# How you wanna handle this one?



## Craigslist Hack (Jun 14, 2012)

12 vehicles total. The last guy completed the Wint but from the looks of the toilet I am guessing they will want it redone.


----------



## Craigslist Hack (Jun 14, 2012)

More from the same one


----------



## Craigslist Hack (Jun 14, 2012)

Glad to see there are still some money makers out there.


----------



## Craigslist Hack (Jun 14, 2012)

Since you don't have smell o vision just imagine 37 cats had the run of the place for 3 years. She smells even on a 20 degree day.


----------



## GTX63 (Apr 12, 2012)

That job is a dinosaur. Don't see them like we used to.

I imagine the winterization guy found the best toilet and used it for his upload pics. Or from another house.

We bought a 30 year old tri level to flip about three years ago like that. Invoiced for the debris, wint and rekey beforehand of course.


----------



## PropPresPro (Apr 12, 2012)

If you need a place to store that Audi, I have room.


----------



## Craigslist Hack (Jun 14, 2012)

GTX63 said:


> That job is a dinosaur. Don't see them like we used to.
> 
> I imagine the winterization guy found the best toilet and used it for his upload pics. Or from another house.


He had to have been a crafty one! What I don't understand is why he stickered it?


----------



## GTX63 (Apr 12, 2012)

They all do CL. We go in those dumps and an orange sticker is on top of a blue one, on top of a green one, etc.


----------



## Craigslist Hack (Jun 14, 2012)

PropPresPro said:


> If you need a place to store that Audi, I have room.


That little Chevy SS thing is in great shape other than it has the doughnut on it. The Dodge Dakota is nice also and in Indiana it's easy to get the titles. I found a filing cabinet full of tittles. I need to play the matching game.


----------



## UnitedFieldInspections (Dec 20, 2012)

Either get titles for the cars or call the local junk car guy for 300 each.I see money i would want the cars and nothing else lol


----------



## Craigslist Hack (Jun 14, 2012)

UnitedFieldInspections said:


> Either get titles for the cars or call the local junk car guy for 300 each.I see money i would want the cars and nothing else lol


I will store all the cars for 30 days and if no one claims them I'll get the turtles for the ones my mechanic says are worth it.

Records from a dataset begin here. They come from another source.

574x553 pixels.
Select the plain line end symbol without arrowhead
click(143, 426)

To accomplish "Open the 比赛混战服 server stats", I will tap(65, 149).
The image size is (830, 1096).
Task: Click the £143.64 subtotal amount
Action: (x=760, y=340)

The others will bring about 400.00 each at our local scrap yard. After the client pays me 300.00 each to remove them we will do ok on this job.


----------



## Craigslist Hack (Jun 14, 2012)

There are 4 of these things loaded with tools. They may all be junk but my guys will be stoked.

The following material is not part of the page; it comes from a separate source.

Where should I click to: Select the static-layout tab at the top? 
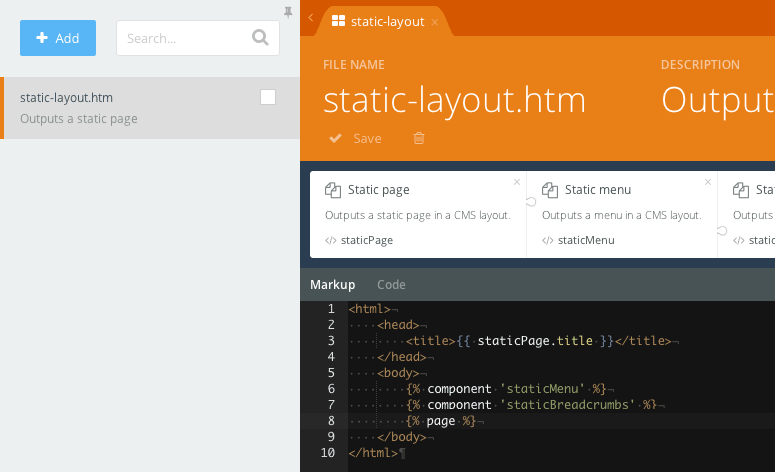390,21
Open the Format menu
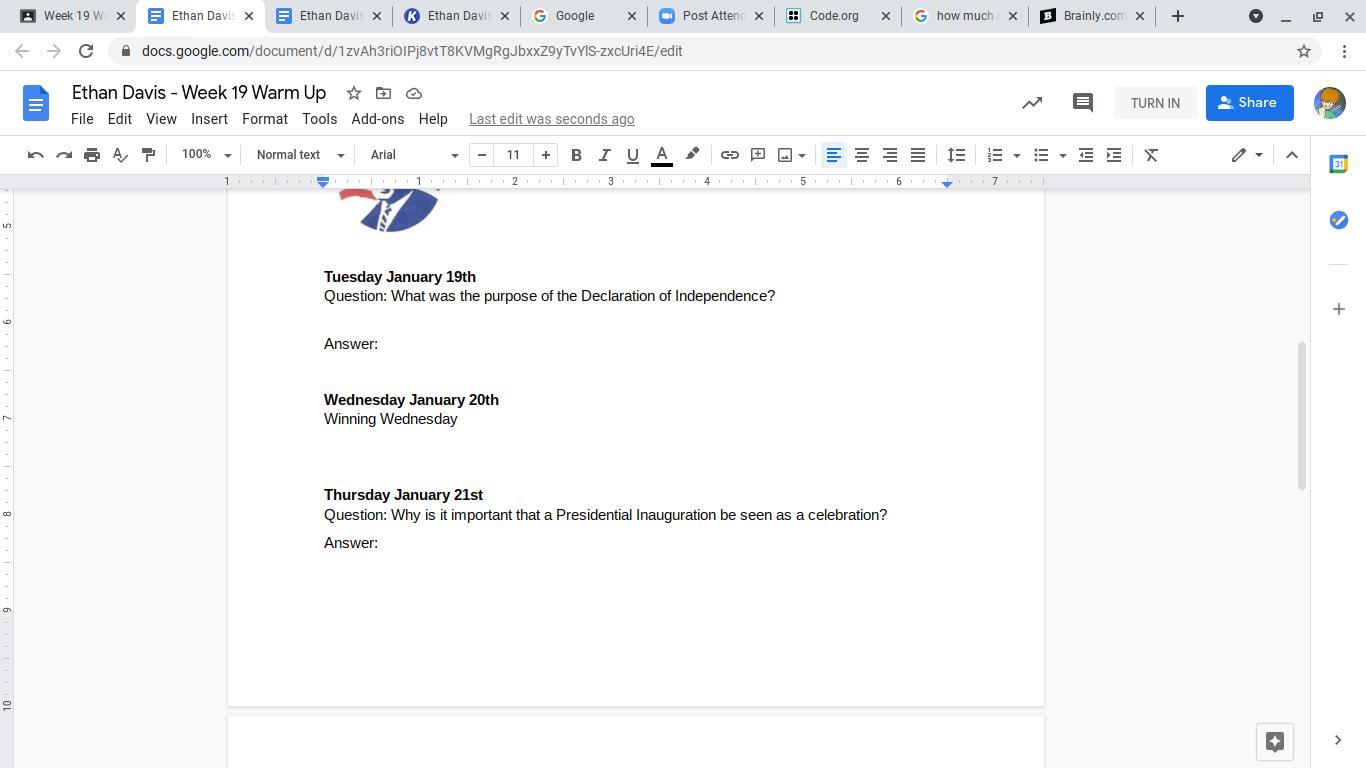Screen dimensions: 1366x768 tap(264, 119)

THe Zero turn one of the guys will keep for some grass cuts. I'm not into keeping things but when it makes sense why not.


----------



## PropPresPro (Apr 12, 2012)

Craigslist Hack said:


> There are 4 of these things loaded with tools. They may all be junk but my guys will be stoked.
> 
> THe Zero turn one of the guys will keep for some grass cuts. I'm not into keeping things but when it makes sense why not.


Hello,

We do trashouts. Can you please forward me a vendor application. 

Thank you


----------



## mtmtnman (May 1, 2012)

Just that snap on roll around is worth about $2,500 used....


----------



## GTX63 (Apr 12, 2012)

Here comes the homeowner now.


----------



## Craigslist Hack (Jun 14, 2012)

Home owner is dead it's all free and clear from the Sheriff's sale. Done deal. We are onsite working right now.


----------



## RI preservstion (Mar 21, 2013)

i could use that vacuum , do u ship overnight fed ex to the lovely state of RI?


----------



## GTX63 (Apr 12, 2012)

See thread for top ten items left behind in vacant properties.


----------



## Craigslist Hack (Jun 14, 2012)

RI preservstion said:


> i could use that vacuum , do u ship overnight fed ex to the lovely state of RI?


I bet it would stink something awful if you fired that thing up! 

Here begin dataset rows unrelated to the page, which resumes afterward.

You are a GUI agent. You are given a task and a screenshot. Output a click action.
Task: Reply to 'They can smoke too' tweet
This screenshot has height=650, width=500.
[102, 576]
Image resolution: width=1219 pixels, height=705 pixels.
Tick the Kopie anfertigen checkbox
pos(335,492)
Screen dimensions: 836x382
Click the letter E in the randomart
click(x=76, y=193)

We will toss it in the trash along with these two. I bet the guys have already trashed them. I was up in the Effingham, IL area bidding some roof repair work today. 

We don't use vacuums so we don't keep them. I have a Dyson in the house and it doesn't have dog or cat hair in it. LOL!


----------



## All Island Handy (Dec 12, 2012)

PropPresPro said:


> Hello,
> 
> We do trashouts. Can you please forward me a vendor application.
> 
> Thank you


hey PPP I see your in the PNW, where are you located ? were in island county, Whidbey island


----------



## UnitedFieldInspections (Dec 20, 2012)

Craigslist Hack said:


> I will store all the cars for 30 days and if no one claims them I'll get the turtles for the ones my mechanic says are worth it. The others will bring about 400.00 each at our local scrap yard. After the client pays me 300.00 each to remove them we will do ok on this job.


Its a dirty one but it looks like a money maker to me.I wish we had them around here.LOL Good luck with it


----------



## Craigslist Hack (Jun 14, 2012)

PropPresPro said:


> Hello,
> 
> We do trashouts. Can you please forward me a vendor application.
> 
> Thank you


I doubt I could afford a contractor such as yourself. I work in preservation. If you haven't heard it doesn't pay crap.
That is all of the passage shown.